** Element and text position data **
○ ○ ○ ○ ○
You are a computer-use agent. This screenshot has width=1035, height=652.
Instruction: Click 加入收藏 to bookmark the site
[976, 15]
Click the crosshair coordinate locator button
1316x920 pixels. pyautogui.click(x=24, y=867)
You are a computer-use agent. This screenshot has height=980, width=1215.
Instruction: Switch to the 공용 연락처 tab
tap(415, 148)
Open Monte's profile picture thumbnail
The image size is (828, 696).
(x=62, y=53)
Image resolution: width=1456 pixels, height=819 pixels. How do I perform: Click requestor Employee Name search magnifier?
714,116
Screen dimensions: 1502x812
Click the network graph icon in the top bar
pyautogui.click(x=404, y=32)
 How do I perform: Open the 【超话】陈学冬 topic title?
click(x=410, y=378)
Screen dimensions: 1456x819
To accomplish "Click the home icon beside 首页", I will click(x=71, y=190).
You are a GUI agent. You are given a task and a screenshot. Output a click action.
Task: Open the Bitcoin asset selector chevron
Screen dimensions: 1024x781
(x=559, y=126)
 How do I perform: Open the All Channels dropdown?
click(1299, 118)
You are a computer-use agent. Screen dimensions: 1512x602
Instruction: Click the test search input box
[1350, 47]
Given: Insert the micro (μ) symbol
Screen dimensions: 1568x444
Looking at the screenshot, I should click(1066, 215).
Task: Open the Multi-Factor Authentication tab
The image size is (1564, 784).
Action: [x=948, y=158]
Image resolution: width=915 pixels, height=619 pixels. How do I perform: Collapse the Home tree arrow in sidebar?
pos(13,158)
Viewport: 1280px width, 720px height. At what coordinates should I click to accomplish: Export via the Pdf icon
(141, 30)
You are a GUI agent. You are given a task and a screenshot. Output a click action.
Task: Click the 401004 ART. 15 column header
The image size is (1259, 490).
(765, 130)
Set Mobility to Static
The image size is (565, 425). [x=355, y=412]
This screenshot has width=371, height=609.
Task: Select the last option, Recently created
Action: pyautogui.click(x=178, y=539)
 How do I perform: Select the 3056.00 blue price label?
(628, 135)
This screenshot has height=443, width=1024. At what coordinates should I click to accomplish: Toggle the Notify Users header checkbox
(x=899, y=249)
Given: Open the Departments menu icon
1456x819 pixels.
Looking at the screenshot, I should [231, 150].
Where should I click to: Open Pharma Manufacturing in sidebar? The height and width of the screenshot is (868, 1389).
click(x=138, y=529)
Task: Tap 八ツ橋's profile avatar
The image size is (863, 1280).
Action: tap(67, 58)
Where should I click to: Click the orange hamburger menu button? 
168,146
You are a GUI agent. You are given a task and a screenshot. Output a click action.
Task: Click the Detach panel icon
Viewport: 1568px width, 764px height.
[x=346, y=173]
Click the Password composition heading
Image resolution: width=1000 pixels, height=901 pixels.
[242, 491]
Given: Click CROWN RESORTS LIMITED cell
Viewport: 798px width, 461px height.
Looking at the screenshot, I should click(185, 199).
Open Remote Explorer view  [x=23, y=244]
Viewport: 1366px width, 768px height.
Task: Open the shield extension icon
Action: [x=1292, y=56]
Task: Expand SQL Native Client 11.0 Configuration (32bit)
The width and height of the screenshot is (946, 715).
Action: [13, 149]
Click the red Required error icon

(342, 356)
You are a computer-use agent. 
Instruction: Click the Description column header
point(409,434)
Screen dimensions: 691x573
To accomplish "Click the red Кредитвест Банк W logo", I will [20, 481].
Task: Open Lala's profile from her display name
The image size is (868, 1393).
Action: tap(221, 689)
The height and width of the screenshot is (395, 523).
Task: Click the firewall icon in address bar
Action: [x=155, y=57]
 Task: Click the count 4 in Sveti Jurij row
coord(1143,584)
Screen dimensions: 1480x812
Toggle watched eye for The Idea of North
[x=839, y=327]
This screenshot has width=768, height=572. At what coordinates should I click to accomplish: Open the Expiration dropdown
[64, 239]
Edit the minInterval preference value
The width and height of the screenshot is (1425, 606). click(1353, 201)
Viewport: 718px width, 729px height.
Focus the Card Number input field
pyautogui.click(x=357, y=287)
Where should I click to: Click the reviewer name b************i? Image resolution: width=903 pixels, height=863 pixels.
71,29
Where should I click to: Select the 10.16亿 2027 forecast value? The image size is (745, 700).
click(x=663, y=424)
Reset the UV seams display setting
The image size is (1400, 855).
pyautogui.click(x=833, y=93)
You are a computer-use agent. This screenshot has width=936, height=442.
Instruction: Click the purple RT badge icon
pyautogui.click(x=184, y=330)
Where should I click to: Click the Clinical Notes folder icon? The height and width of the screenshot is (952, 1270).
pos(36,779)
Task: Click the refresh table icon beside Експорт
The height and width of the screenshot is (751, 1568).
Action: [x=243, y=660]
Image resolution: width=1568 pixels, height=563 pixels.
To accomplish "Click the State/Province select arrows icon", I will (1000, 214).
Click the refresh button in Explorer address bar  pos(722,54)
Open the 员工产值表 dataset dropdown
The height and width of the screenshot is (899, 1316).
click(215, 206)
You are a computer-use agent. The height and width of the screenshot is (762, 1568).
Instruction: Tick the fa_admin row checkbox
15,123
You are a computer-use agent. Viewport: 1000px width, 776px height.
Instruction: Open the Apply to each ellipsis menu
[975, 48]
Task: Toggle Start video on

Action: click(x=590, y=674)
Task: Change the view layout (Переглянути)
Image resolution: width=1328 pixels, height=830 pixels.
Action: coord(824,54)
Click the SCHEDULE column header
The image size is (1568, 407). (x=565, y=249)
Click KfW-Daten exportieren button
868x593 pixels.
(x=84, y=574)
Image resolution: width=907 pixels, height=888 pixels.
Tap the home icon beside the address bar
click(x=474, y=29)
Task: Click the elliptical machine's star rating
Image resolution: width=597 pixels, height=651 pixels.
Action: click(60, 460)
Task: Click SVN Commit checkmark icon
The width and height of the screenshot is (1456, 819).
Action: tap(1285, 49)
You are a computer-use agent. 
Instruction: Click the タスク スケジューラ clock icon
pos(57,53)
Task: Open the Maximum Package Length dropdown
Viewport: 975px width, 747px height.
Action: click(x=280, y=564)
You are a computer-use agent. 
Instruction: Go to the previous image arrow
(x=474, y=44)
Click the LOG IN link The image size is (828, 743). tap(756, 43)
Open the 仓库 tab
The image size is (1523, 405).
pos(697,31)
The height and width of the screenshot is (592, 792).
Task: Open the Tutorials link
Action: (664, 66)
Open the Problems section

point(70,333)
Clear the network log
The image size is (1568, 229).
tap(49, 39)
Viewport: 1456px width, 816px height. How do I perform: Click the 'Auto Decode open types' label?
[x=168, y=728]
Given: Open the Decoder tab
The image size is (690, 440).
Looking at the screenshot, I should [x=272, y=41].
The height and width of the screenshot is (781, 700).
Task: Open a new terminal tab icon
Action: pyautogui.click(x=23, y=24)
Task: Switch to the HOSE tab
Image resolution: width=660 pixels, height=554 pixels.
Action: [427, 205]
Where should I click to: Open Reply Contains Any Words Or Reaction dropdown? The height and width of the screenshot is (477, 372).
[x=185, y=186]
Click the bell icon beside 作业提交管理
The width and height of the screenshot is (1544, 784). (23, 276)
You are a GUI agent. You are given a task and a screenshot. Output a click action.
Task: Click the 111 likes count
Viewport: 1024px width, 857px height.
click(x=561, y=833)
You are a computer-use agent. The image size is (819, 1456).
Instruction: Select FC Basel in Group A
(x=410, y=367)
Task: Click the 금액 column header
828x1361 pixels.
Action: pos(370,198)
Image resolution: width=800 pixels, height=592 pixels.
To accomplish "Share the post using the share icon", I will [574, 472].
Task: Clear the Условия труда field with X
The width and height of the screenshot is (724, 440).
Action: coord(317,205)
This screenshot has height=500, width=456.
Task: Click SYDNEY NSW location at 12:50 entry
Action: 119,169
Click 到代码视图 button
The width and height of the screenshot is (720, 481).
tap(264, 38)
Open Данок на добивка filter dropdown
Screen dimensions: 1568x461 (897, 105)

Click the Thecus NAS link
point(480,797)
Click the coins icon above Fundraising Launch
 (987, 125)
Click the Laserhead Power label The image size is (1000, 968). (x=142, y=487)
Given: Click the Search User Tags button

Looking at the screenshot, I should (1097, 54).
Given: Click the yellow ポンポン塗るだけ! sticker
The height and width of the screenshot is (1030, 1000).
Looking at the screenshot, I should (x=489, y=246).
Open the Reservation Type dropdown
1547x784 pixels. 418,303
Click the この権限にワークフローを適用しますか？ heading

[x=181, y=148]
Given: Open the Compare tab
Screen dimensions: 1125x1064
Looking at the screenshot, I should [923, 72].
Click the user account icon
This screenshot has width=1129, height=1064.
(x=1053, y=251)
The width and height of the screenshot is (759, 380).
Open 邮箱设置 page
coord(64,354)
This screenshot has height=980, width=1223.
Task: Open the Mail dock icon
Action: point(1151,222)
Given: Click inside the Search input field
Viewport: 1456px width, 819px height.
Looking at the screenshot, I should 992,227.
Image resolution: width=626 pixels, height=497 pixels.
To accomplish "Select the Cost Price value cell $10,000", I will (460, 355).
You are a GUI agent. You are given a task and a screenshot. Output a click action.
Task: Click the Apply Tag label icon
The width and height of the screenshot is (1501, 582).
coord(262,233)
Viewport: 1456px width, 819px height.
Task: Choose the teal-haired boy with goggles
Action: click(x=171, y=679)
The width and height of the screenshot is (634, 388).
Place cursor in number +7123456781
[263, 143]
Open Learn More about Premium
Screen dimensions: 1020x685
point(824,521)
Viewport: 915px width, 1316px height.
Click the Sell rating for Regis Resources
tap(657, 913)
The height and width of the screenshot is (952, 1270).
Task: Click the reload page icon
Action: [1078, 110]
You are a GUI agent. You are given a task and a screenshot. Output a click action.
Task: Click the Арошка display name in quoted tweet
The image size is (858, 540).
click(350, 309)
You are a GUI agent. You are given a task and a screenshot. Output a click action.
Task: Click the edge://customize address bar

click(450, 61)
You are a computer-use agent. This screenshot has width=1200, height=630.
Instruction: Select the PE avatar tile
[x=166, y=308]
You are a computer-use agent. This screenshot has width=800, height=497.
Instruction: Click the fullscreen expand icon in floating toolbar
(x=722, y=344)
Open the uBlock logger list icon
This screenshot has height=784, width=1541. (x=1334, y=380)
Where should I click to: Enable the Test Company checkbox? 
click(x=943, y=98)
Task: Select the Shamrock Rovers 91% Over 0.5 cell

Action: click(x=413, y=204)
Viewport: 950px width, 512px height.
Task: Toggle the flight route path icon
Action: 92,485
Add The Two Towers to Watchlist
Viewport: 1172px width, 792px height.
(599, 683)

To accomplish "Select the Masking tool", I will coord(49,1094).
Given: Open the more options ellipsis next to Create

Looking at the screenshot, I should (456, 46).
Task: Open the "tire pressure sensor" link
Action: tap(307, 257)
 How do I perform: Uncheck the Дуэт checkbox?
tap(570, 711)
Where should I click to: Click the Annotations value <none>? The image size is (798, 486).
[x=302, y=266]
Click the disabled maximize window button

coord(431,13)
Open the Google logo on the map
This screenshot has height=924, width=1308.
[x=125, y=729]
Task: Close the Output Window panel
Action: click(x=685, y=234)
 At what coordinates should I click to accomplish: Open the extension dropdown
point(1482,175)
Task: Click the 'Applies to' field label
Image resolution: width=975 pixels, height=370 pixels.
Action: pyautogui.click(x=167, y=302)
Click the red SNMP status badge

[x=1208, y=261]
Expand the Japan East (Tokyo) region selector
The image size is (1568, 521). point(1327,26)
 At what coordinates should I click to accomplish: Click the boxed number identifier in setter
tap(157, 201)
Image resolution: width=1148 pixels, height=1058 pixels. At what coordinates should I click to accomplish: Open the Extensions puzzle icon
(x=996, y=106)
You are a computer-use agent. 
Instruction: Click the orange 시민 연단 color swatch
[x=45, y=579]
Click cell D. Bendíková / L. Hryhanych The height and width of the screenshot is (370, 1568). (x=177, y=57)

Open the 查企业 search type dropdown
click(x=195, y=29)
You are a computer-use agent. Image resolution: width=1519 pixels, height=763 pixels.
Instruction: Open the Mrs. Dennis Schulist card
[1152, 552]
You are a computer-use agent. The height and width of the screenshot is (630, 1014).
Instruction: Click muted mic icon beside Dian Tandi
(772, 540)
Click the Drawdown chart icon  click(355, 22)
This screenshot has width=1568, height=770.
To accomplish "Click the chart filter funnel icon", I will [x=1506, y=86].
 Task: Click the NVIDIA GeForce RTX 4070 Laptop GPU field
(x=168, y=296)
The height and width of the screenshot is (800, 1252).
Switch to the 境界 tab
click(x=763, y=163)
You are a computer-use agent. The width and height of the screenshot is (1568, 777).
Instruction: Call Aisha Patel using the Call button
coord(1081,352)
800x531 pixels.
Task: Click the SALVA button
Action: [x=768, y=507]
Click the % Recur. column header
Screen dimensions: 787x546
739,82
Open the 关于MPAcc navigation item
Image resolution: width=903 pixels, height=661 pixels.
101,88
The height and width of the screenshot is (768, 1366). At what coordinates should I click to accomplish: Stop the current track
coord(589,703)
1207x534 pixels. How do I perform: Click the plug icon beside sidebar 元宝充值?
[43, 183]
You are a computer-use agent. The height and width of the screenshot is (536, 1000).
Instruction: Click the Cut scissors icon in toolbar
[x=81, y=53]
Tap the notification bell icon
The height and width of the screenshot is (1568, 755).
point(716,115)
○ ○ ○ ○ ○
** The exercise **
Print the part of the data above that opens with the line containing "Click the crosshair coordinate locator button" and closes with the line containing "click(1299, 118)", both lines included, reproducing each line verbatim.

** Answer below **
Click the crosshair coordinate locator button
1316x920 pixels. pyautogui.click(x=24, y=867)
You are a computer-use agent. This screenshot has height=980, width=1215.
Instruction: Switch to the 공용 연락처 tab
tap(415, 148)
Open Monte's profile picture thumbnail
The image size is (828, 696).
(x=62, y=53)
Image resolution: width=1456 pixels, height=819 pixels. How do I perform: Click requestor Employee Name search magnifier?
714,116
Screen dimensions: 1502x812
Click the network graph icon in the top bar
pyautogui.click(x=404, y=32)
 How do I perform: Open the 【超话】陈学冬 topic title?
click(x=410, y=378)
Screen dimensions: 1456x819
To accomplish "Click the home icon beside 首页", I will click(x=71, y=190).
You are a GUI agent. You are given a task and a screenshot. Output a click action.
Task: Open the Bitcoin asset selector chevron
Screen dimensions: 1024x781
(x=559, y=126)
 How do I perform: Open the All Channels dropdown?
click(1299, 118)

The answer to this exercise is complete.